A figure emerged from the light. I couldn't make out its features from the halo of light around it. It reached out its hand to me and said, "Please, come back to us. Come back to me, David."

Was it the High Master? Where had she been during this whole incident? Did it matter now? I had no idea and I was dumbfounded. "Who is me, huh? Why—" I began to speak, but my hold on life slipped again and I hovered even closer to death. "Why do you care?" I asked weakly.

"I care because you could have left Kumiko to die. You sacrificed yourself for her safety. You shouldn't live in anger over what others have done to you because you still have a strong sense of honor within. Don't let that die, David. Don't die, please. Come back to me."

If I was alive, I'm sure that I would've cried right then and there. This was sincere. There were no lies in this realm. It was impossible not to tell someone the truth here, that I knew. It was the only thing I did know at that point, but it was the only thing that I really cared about.

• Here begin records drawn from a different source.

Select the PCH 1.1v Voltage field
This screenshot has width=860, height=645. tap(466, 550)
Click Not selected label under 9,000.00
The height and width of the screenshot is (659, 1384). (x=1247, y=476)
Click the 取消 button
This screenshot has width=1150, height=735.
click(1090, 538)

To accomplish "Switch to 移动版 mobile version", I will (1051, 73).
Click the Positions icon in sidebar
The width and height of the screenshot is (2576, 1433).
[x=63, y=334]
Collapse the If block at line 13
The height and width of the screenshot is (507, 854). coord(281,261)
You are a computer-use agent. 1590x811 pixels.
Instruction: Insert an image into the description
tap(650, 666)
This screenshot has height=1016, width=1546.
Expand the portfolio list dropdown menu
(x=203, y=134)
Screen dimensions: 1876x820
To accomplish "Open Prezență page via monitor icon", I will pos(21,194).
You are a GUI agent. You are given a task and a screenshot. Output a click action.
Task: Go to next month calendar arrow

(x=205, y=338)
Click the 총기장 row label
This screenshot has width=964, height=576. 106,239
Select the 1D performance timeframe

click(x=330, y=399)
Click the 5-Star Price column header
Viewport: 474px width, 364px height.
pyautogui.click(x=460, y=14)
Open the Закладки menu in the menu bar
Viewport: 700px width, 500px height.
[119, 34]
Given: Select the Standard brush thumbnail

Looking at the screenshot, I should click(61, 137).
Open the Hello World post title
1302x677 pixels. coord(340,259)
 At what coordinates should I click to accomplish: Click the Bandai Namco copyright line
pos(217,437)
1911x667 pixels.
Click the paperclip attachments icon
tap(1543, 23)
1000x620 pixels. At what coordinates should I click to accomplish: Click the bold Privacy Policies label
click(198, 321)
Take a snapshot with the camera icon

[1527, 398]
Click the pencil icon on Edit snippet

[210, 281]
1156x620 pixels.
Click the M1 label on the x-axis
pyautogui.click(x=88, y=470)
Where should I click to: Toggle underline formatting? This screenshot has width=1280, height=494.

The figure drew closer and I took its hand. It raised me back up to my feet, away from the edge of existence and the chasm of death below. For the first time, I could see who the figure was. My mouth gaped open ever so slightly as it braced both my arms with its hands. I didn't believe it at first, but the truth stared back at me through the figure's eyes. We walked hand-in-hand back into the light. Back into reality.